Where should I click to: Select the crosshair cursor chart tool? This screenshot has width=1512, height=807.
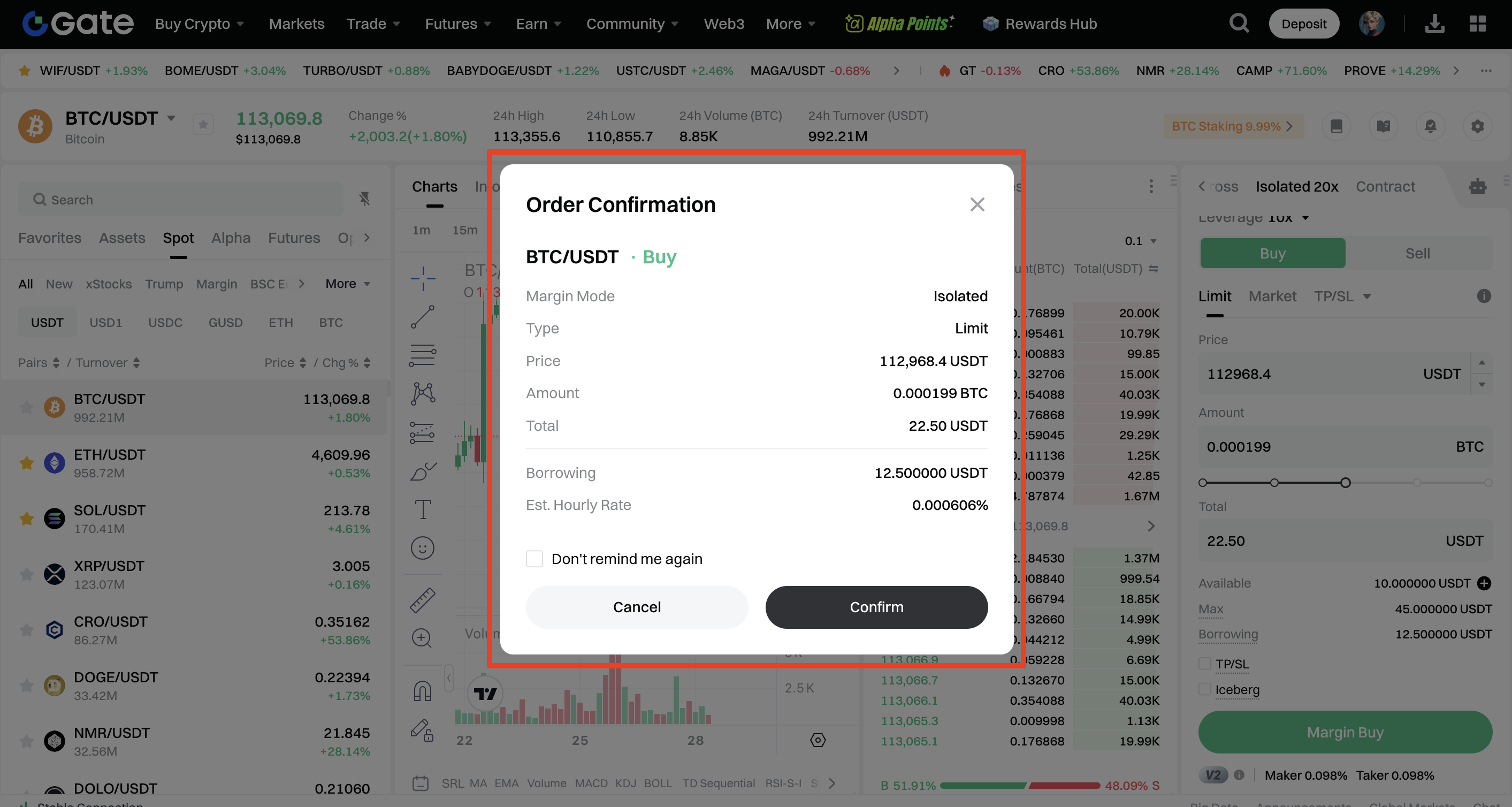coord(423,278)
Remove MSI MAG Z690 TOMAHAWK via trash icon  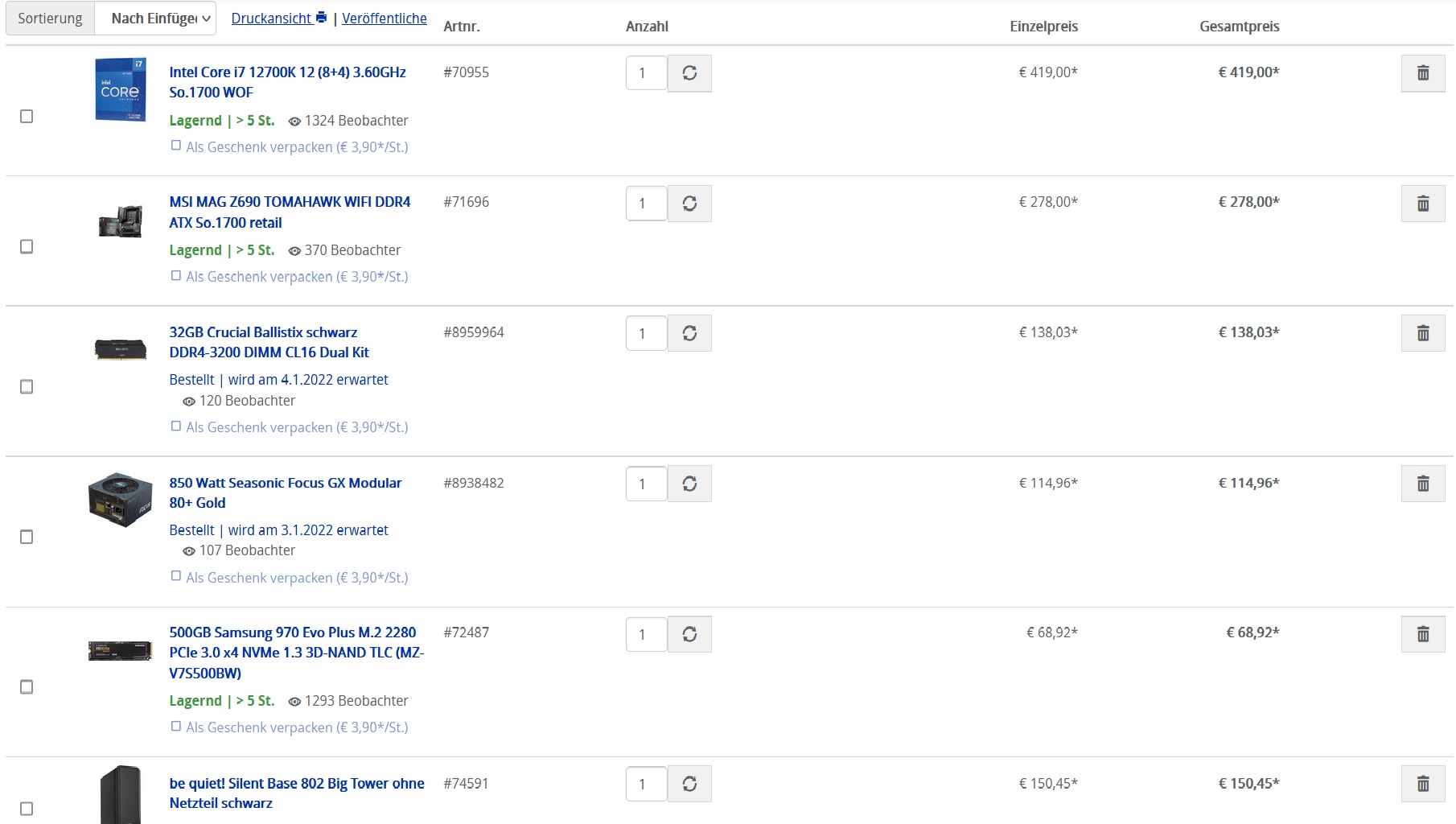click(x=1422, y=204)
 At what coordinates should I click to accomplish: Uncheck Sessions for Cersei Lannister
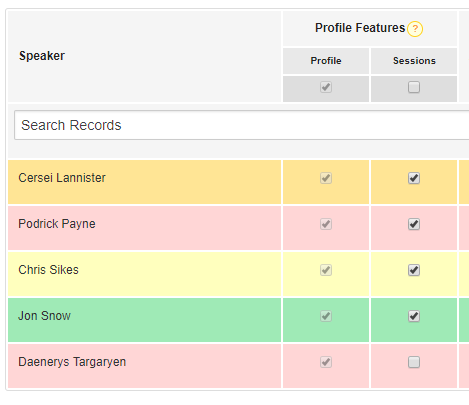click(x=414, y=178)
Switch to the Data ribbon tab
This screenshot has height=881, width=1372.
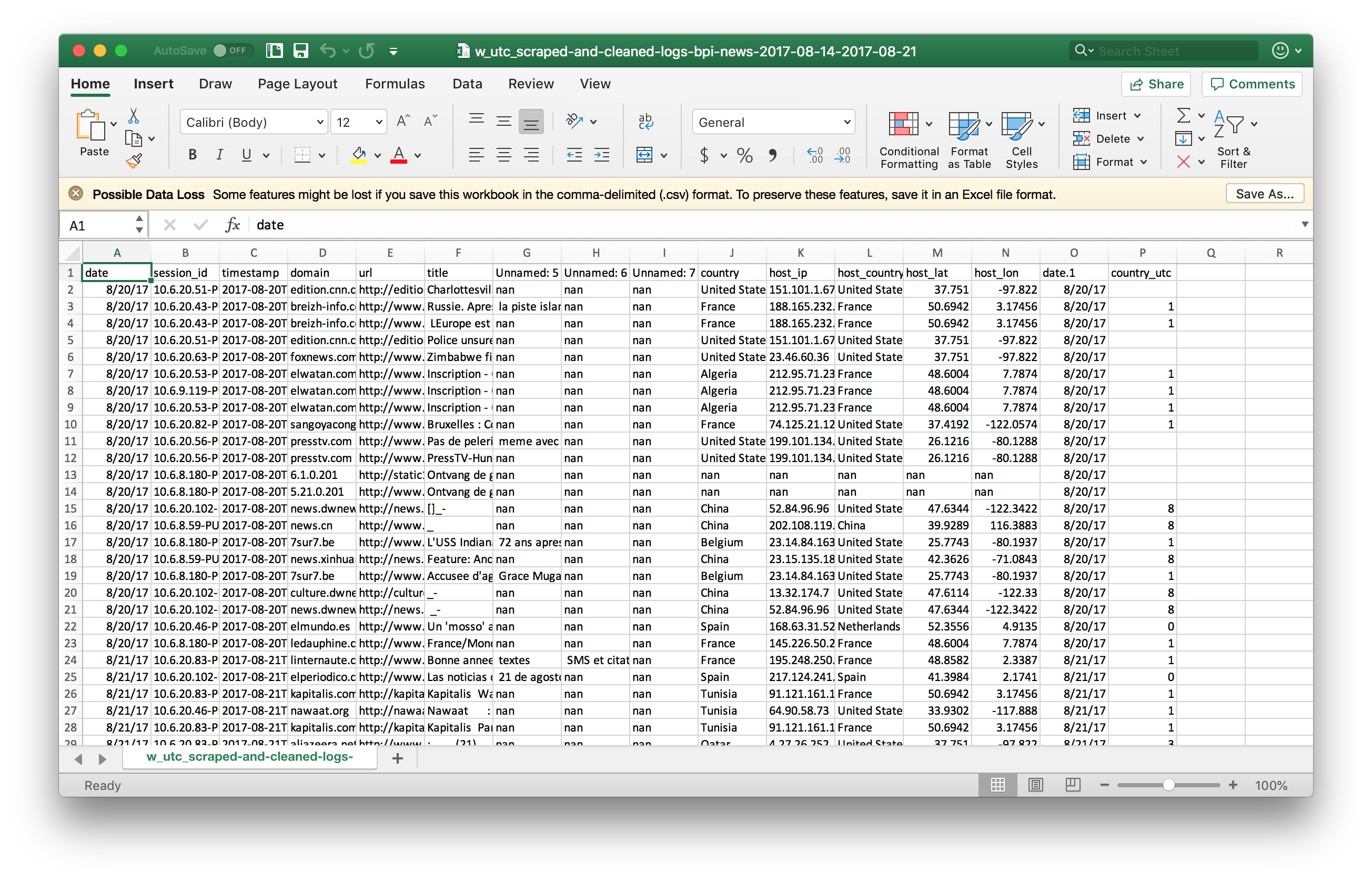467,84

——————

◆ Written instruction
Reproduce the entries from the line with "Switch to the Data ribbon tab" through the end of the entries, renaming "ribbon" to "toolbar" and keeping everything else the same. Omit the pictures from your answer.

◆ Written response
Switch to the Data toolbar tab
This screenshot has height=881, width=1372.
467,84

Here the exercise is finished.